San Diego Zoo Global and China’s Consul General Celebrate 23-year Panda Research Program and the Future of Panda Conservation

Guests Hang Bells, Messages of Support on Giant Panda Friendship Wall

Today (April 6, 2019), San Diego Zoo Global officials, Consul General Zhang Ping of the People’s Republic of China in Los Angeles and invited guests gathered to commemorate the successful end of San Diego Zoo Global’s current giant panda research program, and the beginning of a new era of panda conservation at the San Diego Zoo. With a crowd of more than 30 guests and members of the press, officials kicked off a three-week-long farewell celebration for female giant panda Bai Yun (pronounced bye yoon) and her son, 6-year-old Xiao Liwu (pronounced sshyaoww lee woo), who will be repatriated to China this spring. The ceremony cited the giant panda program’s many scientific achievements over the last two decades—and expressed hopes for the future of the species and thankfulness for the partnership and deep friendship between San Diego Zoo Global staff and their partners in China.

Douglas G. Myers, president/CEO, San Diego Zoo Global, and Consul General Zhang Ping of the People’s Republic of China in Los Angeles, celebrate the partnership and success of the Zoo’s giant panda program.

“The San Diego Zoo was honored to be chosen by conservationists in China to work with them to develop a new model for species conservation,” said Douglas G. Myers, president/CEO, San Diego Zoo Global. “The panda program we began together demonstrates how powerful these collaborative efforts can be. We are extremely grateful to China for sharing the pandas with us and offering us the chance to serve this species in a leadership role.”
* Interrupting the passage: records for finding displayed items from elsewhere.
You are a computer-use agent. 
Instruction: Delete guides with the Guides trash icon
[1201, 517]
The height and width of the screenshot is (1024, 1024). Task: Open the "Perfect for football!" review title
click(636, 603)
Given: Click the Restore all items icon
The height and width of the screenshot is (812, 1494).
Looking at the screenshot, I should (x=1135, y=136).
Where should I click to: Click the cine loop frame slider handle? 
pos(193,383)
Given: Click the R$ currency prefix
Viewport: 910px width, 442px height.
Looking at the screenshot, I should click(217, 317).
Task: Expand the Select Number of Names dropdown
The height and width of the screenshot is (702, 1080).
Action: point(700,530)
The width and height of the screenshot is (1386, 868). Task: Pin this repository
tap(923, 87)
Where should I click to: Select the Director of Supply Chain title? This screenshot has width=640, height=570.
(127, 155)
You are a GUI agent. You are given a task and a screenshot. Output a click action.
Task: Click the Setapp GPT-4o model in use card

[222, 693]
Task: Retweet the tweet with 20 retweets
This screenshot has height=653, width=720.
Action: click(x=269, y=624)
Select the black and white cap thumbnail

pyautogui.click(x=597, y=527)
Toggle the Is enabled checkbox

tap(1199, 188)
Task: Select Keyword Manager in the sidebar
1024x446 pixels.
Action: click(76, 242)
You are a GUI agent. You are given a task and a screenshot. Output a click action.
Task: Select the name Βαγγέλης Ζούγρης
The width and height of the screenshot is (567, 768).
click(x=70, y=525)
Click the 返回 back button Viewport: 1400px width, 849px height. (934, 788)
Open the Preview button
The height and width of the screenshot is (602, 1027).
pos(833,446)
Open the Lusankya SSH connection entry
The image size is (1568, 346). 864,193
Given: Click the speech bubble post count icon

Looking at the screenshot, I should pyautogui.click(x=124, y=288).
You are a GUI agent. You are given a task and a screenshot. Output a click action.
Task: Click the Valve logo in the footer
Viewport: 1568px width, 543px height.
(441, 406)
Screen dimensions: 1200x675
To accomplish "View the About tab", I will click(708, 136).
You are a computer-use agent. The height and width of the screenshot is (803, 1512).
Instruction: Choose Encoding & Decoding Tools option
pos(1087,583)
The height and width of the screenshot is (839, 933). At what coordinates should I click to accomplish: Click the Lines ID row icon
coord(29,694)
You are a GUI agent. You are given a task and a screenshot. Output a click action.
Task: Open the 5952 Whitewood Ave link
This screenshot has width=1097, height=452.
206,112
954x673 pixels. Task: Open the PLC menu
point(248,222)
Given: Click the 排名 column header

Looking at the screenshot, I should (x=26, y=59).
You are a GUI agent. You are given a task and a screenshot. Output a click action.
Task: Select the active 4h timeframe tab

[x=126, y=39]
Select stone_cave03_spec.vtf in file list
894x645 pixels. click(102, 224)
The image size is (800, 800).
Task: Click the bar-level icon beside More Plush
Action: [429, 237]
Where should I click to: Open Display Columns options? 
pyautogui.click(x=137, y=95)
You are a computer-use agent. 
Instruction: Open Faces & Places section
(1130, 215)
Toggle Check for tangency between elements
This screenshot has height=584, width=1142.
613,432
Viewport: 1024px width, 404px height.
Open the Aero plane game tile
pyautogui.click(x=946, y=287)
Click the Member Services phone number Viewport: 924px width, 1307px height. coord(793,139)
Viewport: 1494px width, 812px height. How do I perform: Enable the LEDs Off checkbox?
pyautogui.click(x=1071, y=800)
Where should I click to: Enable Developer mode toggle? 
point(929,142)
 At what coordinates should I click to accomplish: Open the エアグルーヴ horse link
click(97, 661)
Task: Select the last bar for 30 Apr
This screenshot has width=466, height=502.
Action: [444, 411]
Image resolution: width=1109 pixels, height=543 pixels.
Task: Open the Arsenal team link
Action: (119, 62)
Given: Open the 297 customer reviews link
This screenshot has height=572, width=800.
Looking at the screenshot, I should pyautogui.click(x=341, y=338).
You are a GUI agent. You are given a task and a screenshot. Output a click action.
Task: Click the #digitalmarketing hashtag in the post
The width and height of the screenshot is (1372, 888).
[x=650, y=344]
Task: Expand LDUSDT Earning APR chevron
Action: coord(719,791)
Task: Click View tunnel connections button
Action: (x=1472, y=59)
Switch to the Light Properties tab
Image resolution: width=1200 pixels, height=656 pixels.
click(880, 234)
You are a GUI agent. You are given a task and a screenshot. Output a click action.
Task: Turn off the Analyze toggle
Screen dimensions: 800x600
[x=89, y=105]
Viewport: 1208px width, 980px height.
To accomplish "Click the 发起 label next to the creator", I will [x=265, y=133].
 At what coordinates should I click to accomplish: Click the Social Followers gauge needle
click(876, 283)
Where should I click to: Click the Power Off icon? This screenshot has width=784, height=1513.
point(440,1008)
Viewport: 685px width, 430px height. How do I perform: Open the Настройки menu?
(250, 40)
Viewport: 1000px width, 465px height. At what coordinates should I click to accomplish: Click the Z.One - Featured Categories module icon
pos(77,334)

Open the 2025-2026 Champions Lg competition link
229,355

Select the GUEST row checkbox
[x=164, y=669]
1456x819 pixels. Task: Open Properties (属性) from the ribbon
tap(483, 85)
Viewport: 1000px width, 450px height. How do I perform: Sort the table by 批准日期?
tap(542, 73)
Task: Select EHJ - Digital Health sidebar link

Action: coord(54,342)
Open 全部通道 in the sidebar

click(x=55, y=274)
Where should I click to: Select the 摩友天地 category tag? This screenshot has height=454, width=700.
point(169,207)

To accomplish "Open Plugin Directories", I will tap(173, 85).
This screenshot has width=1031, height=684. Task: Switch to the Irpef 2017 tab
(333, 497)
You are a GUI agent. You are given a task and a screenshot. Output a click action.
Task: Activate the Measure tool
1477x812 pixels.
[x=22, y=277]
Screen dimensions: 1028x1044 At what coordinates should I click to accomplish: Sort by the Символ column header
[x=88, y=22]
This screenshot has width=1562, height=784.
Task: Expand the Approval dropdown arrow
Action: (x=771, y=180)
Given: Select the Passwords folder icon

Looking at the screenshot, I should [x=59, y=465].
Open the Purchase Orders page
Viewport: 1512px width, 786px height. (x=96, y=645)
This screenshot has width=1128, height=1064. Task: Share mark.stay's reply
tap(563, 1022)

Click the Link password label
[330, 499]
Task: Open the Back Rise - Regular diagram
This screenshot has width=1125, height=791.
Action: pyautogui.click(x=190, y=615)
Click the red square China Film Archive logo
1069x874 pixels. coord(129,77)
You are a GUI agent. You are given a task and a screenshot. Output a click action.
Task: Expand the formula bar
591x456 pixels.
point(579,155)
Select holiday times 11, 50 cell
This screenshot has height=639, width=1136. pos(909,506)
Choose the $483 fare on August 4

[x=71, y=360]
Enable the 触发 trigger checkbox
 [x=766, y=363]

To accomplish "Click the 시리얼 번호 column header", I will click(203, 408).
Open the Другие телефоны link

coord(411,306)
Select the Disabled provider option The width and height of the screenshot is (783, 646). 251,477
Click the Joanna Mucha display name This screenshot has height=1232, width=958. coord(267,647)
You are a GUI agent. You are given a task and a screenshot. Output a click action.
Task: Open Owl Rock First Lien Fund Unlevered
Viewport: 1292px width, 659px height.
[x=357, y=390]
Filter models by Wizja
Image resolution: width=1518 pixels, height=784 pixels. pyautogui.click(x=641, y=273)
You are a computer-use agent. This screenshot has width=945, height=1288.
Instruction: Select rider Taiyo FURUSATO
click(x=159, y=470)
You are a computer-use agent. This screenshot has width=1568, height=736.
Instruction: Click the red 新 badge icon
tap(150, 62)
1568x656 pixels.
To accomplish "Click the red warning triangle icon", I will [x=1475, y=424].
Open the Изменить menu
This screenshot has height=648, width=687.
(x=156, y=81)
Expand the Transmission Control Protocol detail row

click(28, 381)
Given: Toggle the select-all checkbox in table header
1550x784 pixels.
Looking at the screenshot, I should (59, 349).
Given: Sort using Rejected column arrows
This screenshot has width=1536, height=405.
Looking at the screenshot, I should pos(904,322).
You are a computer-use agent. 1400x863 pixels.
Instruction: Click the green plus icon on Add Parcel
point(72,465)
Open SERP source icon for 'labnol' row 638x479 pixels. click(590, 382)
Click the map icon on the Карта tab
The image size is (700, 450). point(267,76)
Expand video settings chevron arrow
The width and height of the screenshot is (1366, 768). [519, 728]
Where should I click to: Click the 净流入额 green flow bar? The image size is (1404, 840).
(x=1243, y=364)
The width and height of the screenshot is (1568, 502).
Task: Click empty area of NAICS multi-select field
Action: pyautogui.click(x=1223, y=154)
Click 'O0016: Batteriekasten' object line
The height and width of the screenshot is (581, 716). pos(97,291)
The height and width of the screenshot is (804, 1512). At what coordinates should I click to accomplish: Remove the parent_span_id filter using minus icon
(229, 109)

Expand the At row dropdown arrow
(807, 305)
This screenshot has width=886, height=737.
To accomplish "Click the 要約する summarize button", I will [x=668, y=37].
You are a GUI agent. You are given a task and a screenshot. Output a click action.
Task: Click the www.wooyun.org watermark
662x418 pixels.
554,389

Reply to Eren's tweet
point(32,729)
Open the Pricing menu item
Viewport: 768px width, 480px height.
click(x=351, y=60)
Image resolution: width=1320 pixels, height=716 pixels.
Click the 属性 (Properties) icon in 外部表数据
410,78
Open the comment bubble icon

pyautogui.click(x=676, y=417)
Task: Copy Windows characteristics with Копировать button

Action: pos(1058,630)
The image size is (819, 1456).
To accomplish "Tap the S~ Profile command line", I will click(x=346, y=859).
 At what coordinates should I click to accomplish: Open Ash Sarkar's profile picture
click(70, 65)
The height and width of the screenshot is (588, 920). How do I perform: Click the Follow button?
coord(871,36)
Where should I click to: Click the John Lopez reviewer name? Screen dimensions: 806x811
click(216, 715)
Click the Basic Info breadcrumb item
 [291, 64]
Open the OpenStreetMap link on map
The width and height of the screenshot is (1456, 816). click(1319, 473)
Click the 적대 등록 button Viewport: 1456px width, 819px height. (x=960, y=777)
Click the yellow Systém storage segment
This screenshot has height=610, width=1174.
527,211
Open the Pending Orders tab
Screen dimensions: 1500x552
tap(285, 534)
As part of this special celebration that ends April 27, the public is invited to show their appreciation for giant pandas in multiple ways. Zoo visitors can purchase a commemorative bell from the Panda Shop or choose a free tag to hang on the Giant Panda Friendship Wall, located across from the Giant Panda Research Station in Panda Canyon. On social media, panda fans are encouraged to share their memories and their hopes for the species using #pandas4ever.

Symbolic bells hung on the Giant Panda Friendship Wall.

Looking ahead, San Diego Zoo Global staff, along with colleagues in China, are working to determine what’s next for panda conservation and research. Decades ago, when San Diego Zoo Global started working with giant pandas, the species was on the verge of extinction. The Zoo became part of an international collaboration that included the China Wildlife Conservation Association (CWCA), the China Conservation and Research Center for the Giant Panda (CCRCGP), the U.S. Fish and Wildlife Service and other accredited zoos and conservation organizations, in an unprecedented international effort to prevent a panda extinction event. 

Since then, conservation scientists around the world, including scientists from San Diego Zoo Global, have helped the Chinese people raise awareness for the plight of pandas in their native habitat. Bai Yun, Gao Gao (who returned to China in October 2018) and Bai Yun’s cubs—including her sixth cub Xiao Liwu—helped scientists learn a great deal about panda behavior, pregnancy, births, and maternal and geriatric care. This knowledge has contributed to Chinese efforts to help boost the wild population of giant pandas in China to nearly 2,000 individuals.

Hua Mei and Bai Yun. Hua Mei was the first cub born at the San Diego Zoo in 1999.

Building a sustainable population of giant pandas under human care has contributed to the growing population, and has provided pandas for reintroduction into protected areas in China. Their increased numbers, along with policies put in place by the Chinese government, led the International Union for Conservation of Nature’s Red List of Threatened Species to “downlist” the giant panda’s status from Endangered to Vulnerable—meaning that while threats to pandas’ survival remain high, indicators show the species is in less danger of extinction than before, and that conservation efforts are working. In the wake of this accomplishment, conservationists are determined to create a plan to continue the conservation momentum, and the return of Bai Yun and Xiao Liwu to China is a part of that overall strategy.

“Although we are sad to see these pandas go, we have great hopes for the future,” said Shawn Dixon, chief operating officer, San Diego Zoo Global. “Working with our colleagues in China, San Diego Zoo Global is ready to make a commitment for the next stage of our panda program.”

Zoo guests can continue to visit Bai Yun and Xiao Liwu in Panda Canyon until April 27. “We understand that pandas are beloved around the world, including by our staff, volunteers and millions of annual guests,” said Dwight Scott, director of the San Diego Zoo. “We are planning a fitting celebration for Bai Yun and Xiao Liwu that includes a big thank you to the Chinese people for their continued partnership and our combined conservation accomplishments in helping to save this amazing species.”